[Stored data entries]

######

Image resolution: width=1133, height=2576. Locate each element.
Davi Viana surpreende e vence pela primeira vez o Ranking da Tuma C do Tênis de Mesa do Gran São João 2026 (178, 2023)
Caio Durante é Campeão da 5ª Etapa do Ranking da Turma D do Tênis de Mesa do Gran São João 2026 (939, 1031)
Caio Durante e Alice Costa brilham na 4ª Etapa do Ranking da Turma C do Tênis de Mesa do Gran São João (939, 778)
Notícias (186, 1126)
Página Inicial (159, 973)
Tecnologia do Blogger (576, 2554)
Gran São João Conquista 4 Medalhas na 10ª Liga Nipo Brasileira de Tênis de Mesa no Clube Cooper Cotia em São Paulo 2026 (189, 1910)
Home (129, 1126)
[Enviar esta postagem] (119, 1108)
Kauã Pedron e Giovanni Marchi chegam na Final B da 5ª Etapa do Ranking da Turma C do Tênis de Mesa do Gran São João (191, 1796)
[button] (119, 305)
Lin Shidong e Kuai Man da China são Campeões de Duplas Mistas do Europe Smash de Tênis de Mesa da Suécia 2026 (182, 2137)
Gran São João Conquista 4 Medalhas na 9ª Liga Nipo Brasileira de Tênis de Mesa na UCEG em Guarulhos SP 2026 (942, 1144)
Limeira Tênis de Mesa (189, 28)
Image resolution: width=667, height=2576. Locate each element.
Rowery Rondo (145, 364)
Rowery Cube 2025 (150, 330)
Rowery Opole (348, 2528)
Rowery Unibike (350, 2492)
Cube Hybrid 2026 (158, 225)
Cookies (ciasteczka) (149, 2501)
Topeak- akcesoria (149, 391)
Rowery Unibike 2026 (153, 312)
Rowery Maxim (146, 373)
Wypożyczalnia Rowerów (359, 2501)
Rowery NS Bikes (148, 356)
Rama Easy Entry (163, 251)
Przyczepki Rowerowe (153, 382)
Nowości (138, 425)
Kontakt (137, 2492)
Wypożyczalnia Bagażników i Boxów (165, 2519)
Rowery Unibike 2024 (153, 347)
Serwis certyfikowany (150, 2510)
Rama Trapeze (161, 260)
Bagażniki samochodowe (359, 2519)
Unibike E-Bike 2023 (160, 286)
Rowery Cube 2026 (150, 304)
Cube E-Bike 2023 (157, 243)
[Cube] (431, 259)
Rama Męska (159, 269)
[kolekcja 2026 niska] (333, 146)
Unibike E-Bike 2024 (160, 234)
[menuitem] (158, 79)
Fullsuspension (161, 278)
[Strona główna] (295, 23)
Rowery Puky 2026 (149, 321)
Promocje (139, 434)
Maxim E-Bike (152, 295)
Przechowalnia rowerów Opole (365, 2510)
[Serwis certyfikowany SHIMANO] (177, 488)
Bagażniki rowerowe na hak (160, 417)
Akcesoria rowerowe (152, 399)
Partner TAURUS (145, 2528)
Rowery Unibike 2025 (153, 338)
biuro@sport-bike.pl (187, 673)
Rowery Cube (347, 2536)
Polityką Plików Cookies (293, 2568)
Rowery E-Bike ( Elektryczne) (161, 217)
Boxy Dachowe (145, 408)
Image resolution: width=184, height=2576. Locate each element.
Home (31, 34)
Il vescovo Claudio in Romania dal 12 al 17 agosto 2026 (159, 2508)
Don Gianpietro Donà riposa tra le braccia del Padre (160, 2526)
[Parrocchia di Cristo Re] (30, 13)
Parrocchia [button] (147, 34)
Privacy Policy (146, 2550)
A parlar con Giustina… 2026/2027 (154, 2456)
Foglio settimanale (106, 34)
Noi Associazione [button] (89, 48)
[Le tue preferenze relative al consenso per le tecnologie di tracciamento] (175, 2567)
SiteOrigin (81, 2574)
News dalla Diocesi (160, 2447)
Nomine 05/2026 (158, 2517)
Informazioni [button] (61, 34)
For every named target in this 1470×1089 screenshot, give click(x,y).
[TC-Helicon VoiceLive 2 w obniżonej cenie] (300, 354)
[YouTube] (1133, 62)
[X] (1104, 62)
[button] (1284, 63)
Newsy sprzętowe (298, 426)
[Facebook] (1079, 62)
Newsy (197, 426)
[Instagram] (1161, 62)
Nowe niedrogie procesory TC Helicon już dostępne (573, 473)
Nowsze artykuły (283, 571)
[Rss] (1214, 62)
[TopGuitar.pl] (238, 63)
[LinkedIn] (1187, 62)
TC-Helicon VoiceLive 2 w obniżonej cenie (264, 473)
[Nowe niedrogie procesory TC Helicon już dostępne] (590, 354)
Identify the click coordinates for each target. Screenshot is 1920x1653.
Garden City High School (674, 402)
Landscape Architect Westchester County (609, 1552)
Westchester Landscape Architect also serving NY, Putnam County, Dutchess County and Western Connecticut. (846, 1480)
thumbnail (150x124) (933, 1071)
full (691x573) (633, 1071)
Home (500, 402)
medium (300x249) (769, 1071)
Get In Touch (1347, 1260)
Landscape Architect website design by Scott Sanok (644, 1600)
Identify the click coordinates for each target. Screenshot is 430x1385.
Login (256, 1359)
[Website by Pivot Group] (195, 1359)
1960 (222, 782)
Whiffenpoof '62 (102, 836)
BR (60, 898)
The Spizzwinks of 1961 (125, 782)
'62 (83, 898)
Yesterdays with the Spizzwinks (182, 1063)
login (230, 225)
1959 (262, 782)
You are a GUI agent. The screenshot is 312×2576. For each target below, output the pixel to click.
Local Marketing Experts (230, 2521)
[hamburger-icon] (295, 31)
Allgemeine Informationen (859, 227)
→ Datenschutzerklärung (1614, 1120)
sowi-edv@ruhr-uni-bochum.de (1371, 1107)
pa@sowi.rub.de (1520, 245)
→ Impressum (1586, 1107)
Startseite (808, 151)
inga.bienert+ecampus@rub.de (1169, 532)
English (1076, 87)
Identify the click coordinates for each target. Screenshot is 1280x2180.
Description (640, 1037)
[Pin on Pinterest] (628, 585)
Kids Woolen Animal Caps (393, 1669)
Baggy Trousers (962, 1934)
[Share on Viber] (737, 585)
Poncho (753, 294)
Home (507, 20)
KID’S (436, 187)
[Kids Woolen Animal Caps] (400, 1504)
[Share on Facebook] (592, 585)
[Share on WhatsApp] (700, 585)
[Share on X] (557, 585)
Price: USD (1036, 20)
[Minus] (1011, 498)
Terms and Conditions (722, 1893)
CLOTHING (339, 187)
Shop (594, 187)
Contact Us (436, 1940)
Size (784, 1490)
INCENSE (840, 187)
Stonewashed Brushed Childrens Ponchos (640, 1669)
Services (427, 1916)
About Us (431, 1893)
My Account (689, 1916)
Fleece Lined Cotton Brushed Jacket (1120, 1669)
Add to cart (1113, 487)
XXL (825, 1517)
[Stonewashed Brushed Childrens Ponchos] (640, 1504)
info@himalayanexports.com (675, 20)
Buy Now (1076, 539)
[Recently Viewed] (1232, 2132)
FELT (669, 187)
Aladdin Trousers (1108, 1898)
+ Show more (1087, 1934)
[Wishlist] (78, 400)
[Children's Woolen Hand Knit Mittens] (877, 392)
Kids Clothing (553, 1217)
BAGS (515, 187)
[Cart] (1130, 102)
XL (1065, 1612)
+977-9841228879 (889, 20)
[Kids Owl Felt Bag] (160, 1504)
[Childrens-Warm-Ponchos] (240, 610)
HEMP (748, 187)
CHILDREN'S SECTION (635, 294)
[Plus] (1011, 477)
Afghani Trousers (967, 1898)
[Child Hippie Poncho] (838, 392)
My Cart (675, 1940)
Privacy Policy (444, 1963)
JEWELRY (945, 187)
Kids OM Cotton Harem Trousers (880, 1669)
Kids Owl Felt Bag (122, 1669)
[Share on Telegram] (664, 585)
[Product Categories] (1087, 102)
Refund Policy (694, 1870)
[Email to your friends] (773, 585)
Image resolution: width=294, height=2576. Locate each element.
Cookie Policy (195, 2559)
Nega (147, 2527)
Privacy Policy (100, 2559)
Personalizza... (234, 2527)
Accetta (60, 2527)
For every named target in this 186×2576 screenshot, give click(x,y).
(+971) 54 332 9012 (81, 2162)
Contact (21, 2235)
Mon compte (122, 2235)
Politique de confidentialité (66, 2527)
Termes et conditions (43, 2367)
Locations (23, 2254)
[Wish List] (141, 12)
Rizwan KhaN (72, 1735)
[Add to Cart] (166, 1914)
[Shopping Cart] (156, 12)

######

Wherever the line holding "Rowery Cube 2025 (150, 330)" falls in the entries above, copy exactly from it through the line holding "[Cube] (431, 259)", inclusive, and add nothing.

* _RESPONSE TO THE EXERCISE_
Rowery Cube 2025 (150, 330)
Rowery Opole (348, 2528)
Rowery Unibike (350, 2492)
Cube Hybrid 2026 (158, 225)
Cookies (ciasteczka) (149, 2501)
Topeak- akcesoria (149, 391)
Rowery Unibike 2026 (153, 312)
Rowery Maxim (146, 373)
Wypożyczalnia Rowerów (359, 2501)
Rowery NS Bikes (148, 356)
Rama Easy Entry (163, 251)
Przyczepki Rowerowe (153, 382)
Nowości (138, 425)
Kontakt (137, 2492)
Wypożyczalnia Bagażników i Boxów (165, 2519)
Rowery Unibike 2024 (153, 347)
Serwis certyfikowany (150, 2510)
Rama Trapeze (161, 260)
Bagażniki samochodowe (359, 2519)
Unibike E-Bike 2023 (160, 286)
Rowery Cube 2026 (150, 304)
Cube E-Bike 2023 (157, 243)
[Cube] (431, 259)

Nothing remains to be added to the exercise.